Output, exactly as written, the lines below starting at the line containing "Retail Return Policy (64, 1941)" and ending at the line containing "Новость (43, 30)". Drop the pictures and keep both end lines.

***** ENTRIES PROVIDED *****

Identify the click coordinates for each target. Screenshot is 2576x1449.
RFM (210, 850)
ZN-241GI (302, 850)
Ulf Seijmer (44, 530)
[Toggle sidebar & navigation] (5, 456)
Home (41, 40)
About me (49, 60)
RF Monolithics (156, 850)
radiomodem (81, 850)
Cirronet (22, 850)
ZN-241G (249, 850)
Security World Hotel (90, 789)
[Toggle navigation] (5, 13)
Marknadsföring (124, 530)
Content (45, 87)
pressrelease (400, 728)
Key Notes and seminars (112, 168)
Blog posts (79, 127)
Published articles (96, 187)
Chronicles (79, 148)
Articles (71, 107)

*****
***** ENTRIES PROVIDED *****

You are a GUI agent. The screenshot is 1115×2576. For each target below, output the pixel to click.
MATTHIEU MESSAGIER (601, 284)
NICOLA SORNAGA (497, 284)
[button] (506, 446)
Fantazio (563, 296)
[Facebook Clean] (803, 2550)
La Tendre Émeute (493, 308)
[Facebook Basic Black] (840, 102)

*****
***** ENTRIES PROVIDED *****

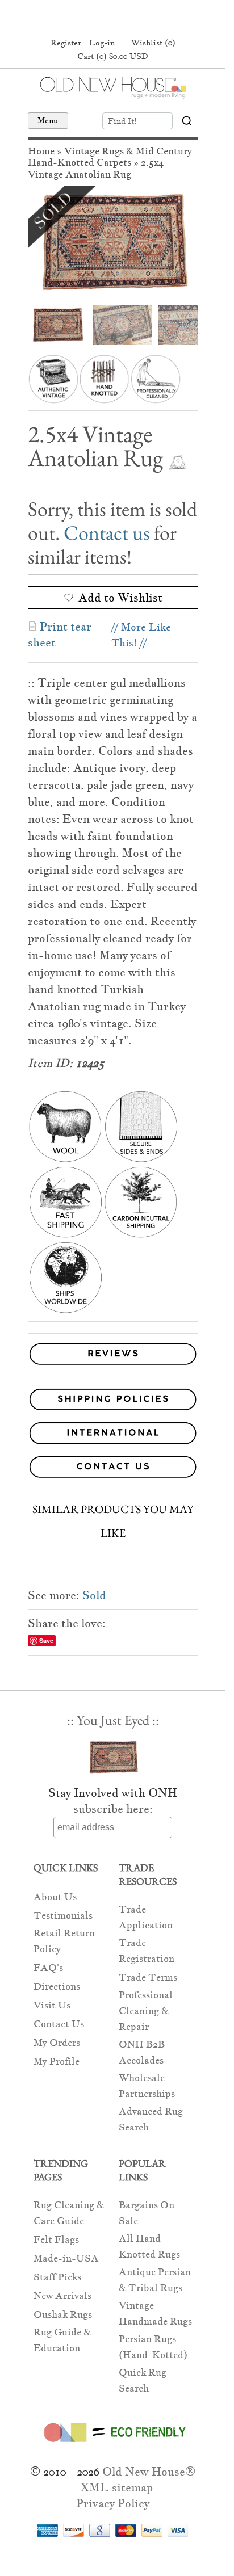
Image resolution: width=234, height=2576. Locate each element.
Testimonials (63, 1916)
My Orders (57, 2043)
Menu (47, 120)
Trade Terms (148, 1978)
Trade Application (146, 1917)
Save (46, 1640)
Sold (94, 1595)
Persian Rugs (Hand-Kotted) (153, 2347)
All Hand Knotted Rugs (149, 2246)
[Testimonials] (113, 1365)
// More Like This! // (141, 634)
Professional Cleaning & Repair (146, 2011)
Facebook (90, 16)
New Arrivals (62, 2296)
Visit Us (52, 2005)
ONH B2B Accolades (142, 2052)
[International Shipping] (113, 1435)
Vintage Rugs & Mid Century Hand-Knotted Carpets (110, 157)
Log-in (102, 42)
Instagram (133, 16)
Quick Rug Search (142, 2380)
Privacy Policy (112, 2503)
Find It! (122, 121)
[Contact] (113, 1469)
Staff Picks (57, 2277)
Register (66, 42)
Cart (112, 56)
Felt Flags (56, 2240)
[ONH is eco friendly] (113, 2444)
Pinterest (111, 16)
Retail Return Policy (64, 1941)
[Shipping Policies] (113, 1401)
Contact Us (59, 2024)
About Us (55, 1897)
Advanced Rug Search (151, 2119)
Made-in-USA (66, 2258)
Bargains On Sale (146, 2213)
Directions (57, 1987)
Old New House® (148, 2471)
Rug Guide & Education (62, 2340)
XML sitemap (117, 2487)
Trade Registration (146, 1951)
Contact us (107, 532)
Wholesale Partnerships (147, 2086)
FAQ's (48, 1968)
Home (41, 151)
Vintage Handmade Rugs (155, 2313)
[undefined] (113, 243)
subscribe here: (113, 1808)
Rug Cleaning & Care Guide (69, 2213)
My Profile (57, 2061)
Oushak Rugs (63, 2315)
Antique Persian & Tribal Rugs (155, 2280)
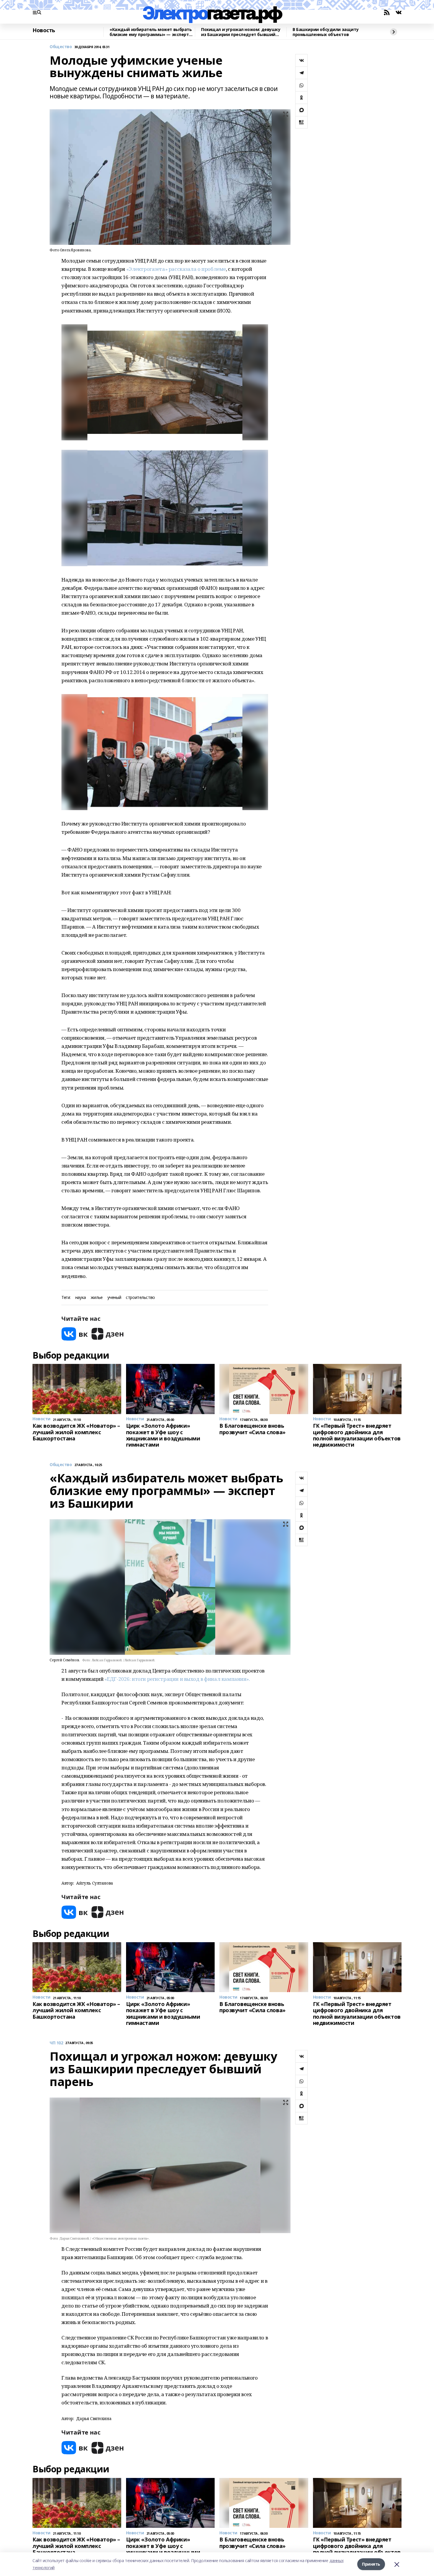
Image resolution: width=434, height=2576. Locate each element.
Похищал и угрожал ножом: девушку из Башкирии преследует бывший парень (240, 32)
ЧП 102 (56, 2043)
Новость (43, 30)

*****

EXPECTED OUTPUT |
Retail Return Policy (64, 1941)
[Shipping Policies] (113, 1401)
Contact Us (59, 2024)
About Us (55, 1897)
Advanced Rug Search (151, 2119)
Made-in-USA (66, 2258)
Bargains On Sale (146, 2213)
Directions (57, 1987)
Old New House® (148, 2471)
Rug Guide & Education (62, 2340)
XML sitemap (117, 2487)
Trade Registration (146, 1951)
Contact us (107, 532)
Wholesale Partnerships (147, 2086)
FAQ's (48, 1968)
Home (41, 151)
Vintage Handmade Rugs (155, 2313)
[undefined] (113, 243)
subscribe here: (113, 1808)
Rug Cleaning & Care Guide (69, 2213)
My Profile (57, 2061)
Oushak Rugs (63, 2315)
Antique Persian & Tribal Rugs (155, 2280)
Image resolution: width=434, height=2576. Locate each element.
Похищал и угрожал ножом: девушку из Башкирии преследует бывший парень (240, 32)
ЧП 102 (56, 2043)
Новость (43, 30)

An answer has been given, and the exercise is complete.